> MATERIAL FOR THIS EXERCISE:
>> START
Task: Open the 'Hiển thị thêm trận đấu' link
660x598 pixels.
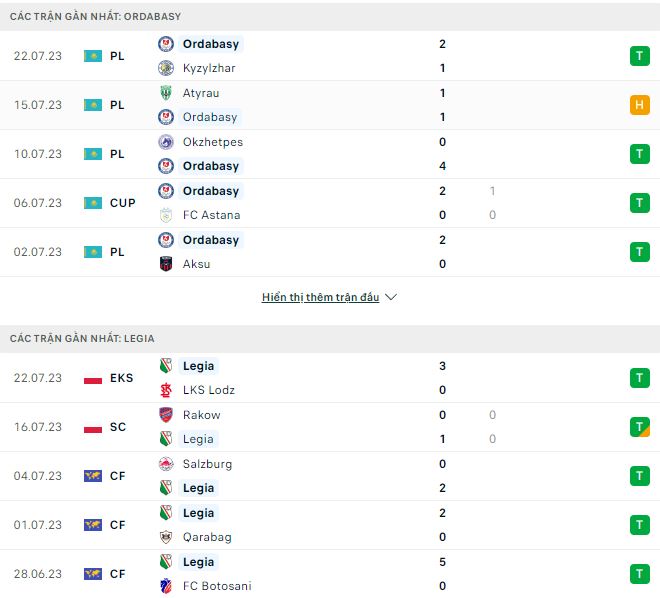Action: [320, 298]
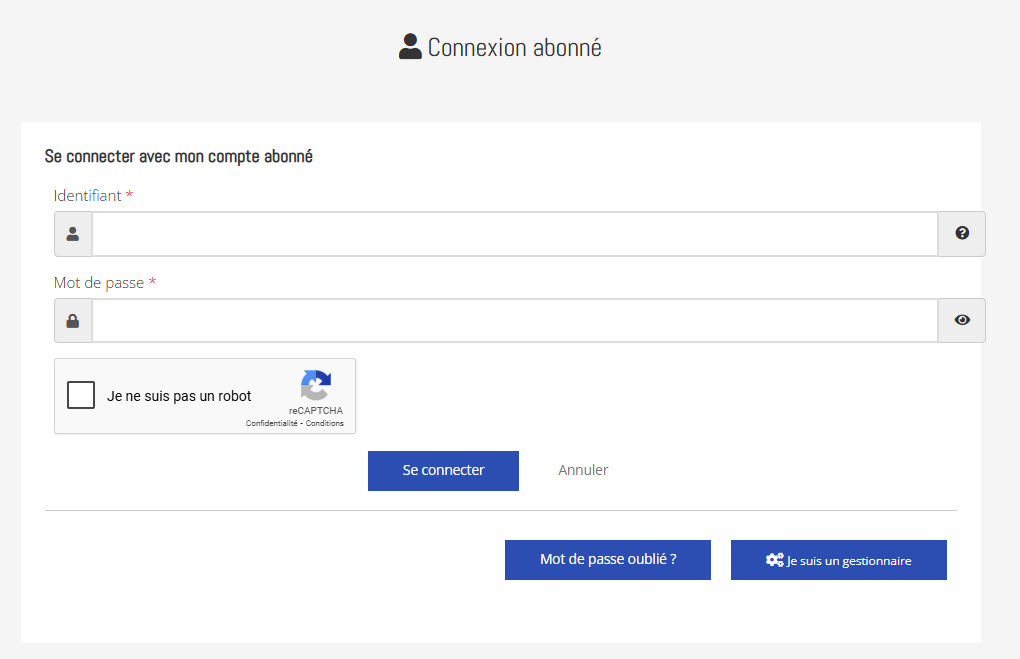This screenshot has height=659, width=1020.
Task: Show password using the eye icon
Action: click(962, 320)
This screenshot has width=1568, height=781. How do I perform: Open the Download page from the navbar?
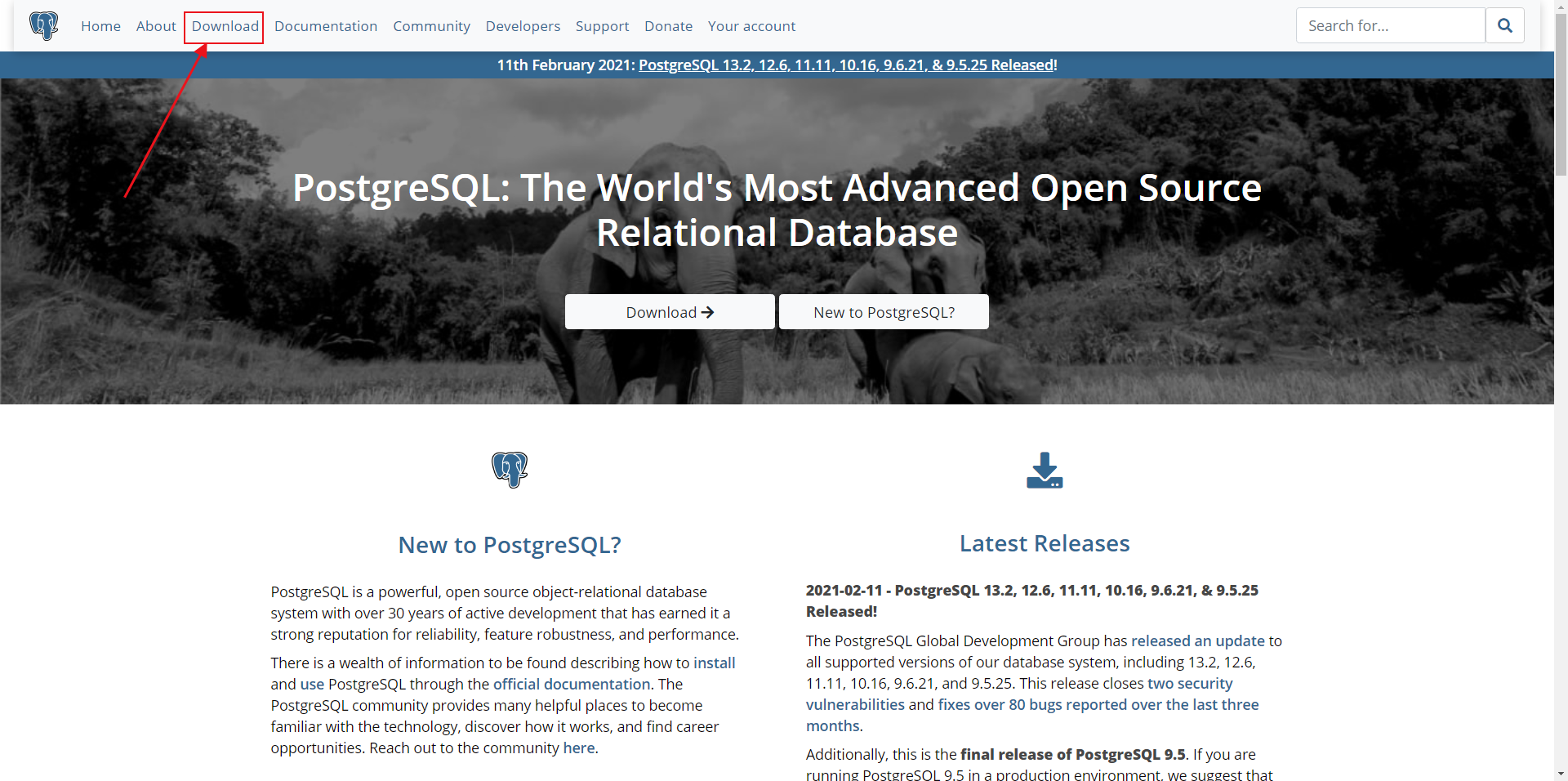tap(224, 25)
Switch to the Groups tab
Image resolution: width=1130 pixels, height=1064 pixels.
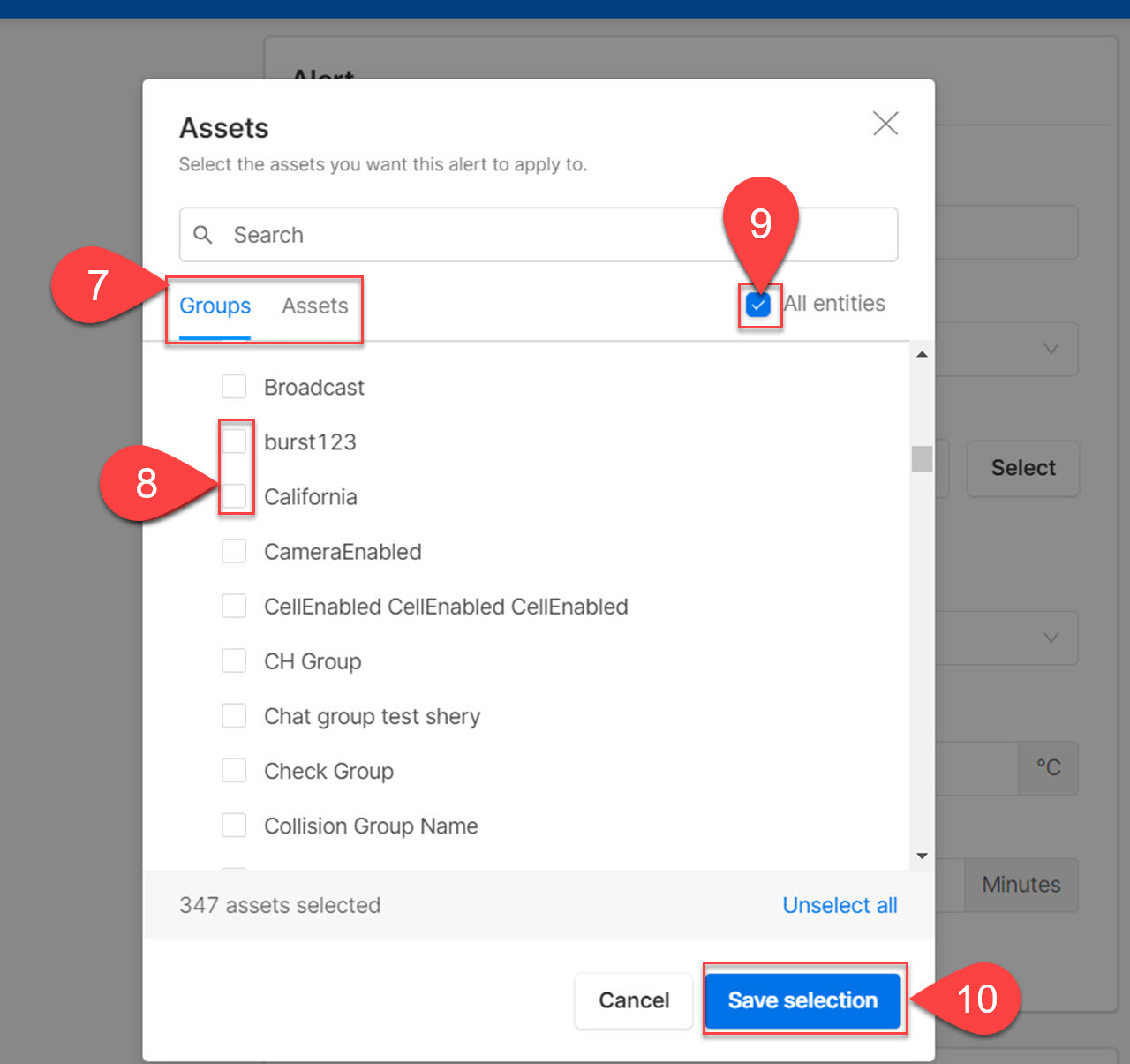215,306
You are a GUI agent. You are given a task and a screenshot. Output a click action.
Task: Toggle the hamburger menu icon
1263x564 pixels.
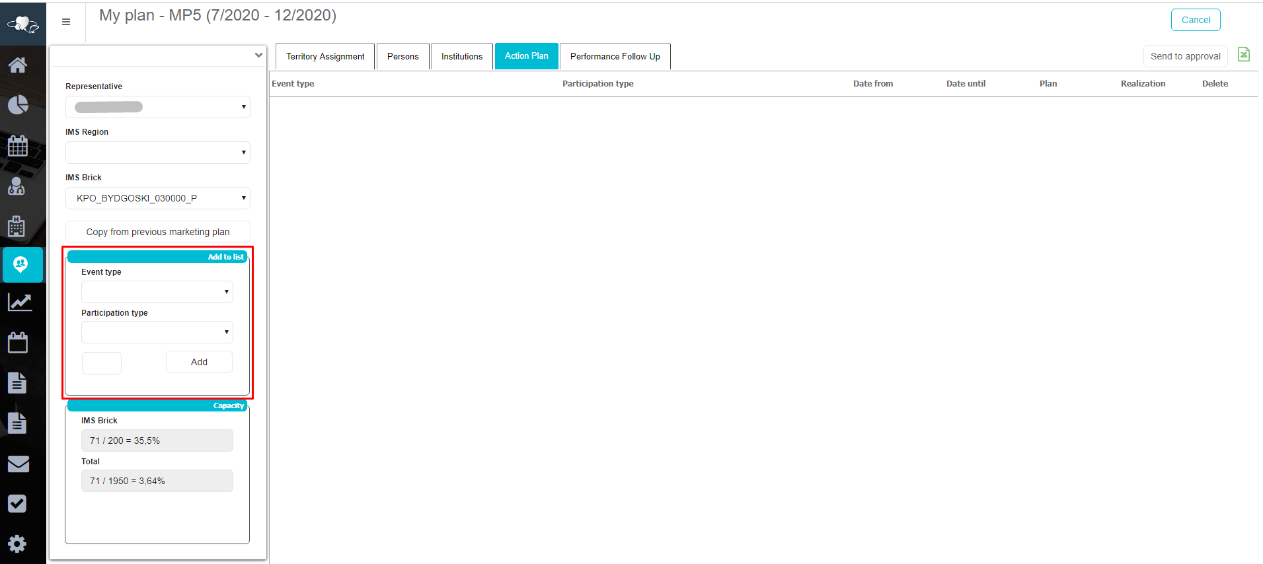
>> END
Could you reproduce the entries word for word, starting at the line that contains "Switch to the Groups tab" and running through the end of the entries, with the pictures left out?

Switch to the Groups tab
Image resolution: width=1130 pixels, height=1064 pixels.
215,306
You are a GUI agent. You are given a task and a screenshot. Output a click action.
Task: Toggle the hamburger menu icon
1263x564 pixels.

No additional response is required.